--- TASK DATA ---

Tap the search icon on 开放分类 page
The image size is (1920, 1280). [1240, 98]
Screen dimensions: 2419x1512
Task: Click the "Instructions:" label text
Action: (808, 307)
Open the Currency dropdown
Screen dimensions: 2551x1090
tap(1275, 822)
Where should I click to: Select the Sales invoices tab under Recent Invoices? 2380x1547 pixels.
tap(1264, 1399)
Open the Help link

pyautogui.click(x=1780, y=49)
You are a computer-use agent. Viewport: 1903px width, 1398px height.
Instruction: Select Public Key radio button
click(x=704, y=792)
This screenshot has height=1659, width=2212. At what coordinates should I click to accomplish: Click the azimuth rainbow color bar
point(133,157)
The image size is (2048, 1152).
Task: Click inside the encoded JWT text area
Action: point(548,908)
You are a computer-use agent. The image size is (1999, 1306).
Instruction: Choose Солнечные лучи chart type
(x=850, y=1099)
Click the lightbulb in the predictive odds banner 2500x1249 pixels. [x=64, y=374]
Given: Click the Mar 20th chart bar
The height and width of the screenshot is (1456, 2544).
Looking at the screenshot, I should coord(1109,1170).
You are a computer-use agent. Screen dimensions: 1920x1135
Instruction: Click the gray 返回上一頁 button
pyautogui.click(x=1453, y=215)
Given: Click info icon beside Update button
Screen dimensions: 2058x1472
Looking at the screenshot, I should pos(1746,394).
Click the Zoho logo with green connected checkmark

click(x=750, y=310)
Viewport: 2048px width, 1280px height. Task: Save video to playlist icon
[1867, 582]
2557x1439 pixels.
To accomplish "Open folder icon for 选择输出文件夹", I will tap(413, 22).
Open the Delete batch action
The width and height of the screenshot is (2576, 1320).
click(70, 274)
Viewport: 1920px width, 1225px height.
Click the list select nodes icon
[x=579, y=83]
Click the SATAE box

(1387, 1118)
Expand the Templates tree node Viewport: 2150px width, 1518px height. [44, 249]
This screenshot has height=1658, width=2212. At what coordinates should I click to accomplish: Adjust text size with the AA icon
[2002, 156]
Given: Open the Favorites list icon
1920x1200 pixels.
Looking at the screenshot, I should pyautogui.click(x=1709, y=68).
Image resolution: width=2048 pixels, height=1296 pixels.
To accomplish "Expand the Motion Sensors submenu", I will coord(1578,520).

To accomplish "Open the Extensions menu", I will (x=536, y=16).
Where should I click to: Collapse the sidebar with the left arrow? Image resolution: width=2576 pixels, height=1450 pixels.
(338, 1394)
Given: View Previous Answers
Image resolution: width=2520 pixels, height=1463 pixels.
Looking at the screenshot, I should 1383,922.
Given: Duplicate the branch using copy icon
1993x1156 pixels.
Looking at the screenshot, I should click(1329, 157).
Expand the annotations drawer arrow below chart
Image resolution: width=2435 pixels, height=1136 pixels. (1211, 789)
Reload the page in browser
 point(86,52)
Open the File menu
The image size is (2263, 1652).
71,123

--- ACTION ITEM ---
Wherever the word "computer" occurs in the data, copy that whole line.

--- COMPLETED TASK ---
You are a computer-use agent. Viewport: 1903px width, 1398px height.
You are a computer-use agent. The image size is (1999, 1306).
You are a computer-use agent. Screen dimensions: 1920x1135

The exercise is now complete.